The motion court improperly determined that the venue selection clause is inapplicable because many of the acts or omissions complained of occurred before the execution of the agreement. The clause does not limit its applicability to acts or omissions occurring after the execution of the agreement. Rather, it merely requires that any actions arise from or relate to the agreement. Since this action arises out of or relates to the duties and obligations under the agreement, the venue selection clause applies, and defendant‘s motion should have been granted (see Public Adm‘r Bronx County v Montefiore Med. Ctr., 93 AD3d 620, 621 [1st Dept 2012]). Moreover, since defendant moved to change venue based on the written agreement (see CPLR 501), it was not required to serve a written demand for a change of venue with or prior to its answer before making the motion, and the motion needed only to be made “within a reasonable time after commencement of the action,” as it was here (CPLR 511 [a]; Hendrickson v Birchwood Nursing Home Partnership, 26 AD3d 187, 187 [1st Dept 2006]). The motion court properly rejected plaintiff‘s conclusory assertions that the venue-selection clause violates public policy. Further, there is no evidence of fraud in the execution of the agreement, particularly since plaintiff, as attorney-in-fact for her grandmother, could have, and by signing the agreement indicated that she had, read the agreement, understood it, and agreed to be legally bound by it, none of which she expressly denies.

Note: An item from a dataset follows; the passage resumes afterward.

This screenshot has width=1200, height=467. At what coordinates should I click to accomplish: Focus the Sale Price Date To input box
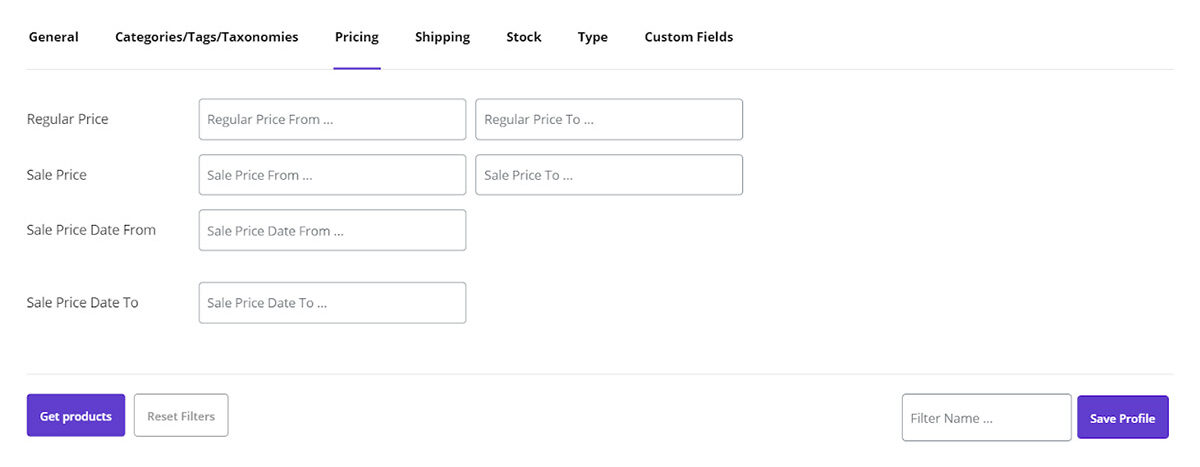point(332,303)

We have examined plaintiff‘s remaining arguments and find them unavailing. Concur—Sweeny, J.P., Acosta, Saxe, Manzanet-Daniels and Clark, JJ.

Case Details

Case Name: Medina v. Gold Crest Care Center, Inc.
Court Name: Appellate Division of the Supreme Court of the State of New York
Date Published: May 29, 2014
Citations: 117 A.D.3d 633; 988 N.Y.S.2d 578; 2014 NY Slip Op 3914
Court Abbreviation: N.Y. App. Div.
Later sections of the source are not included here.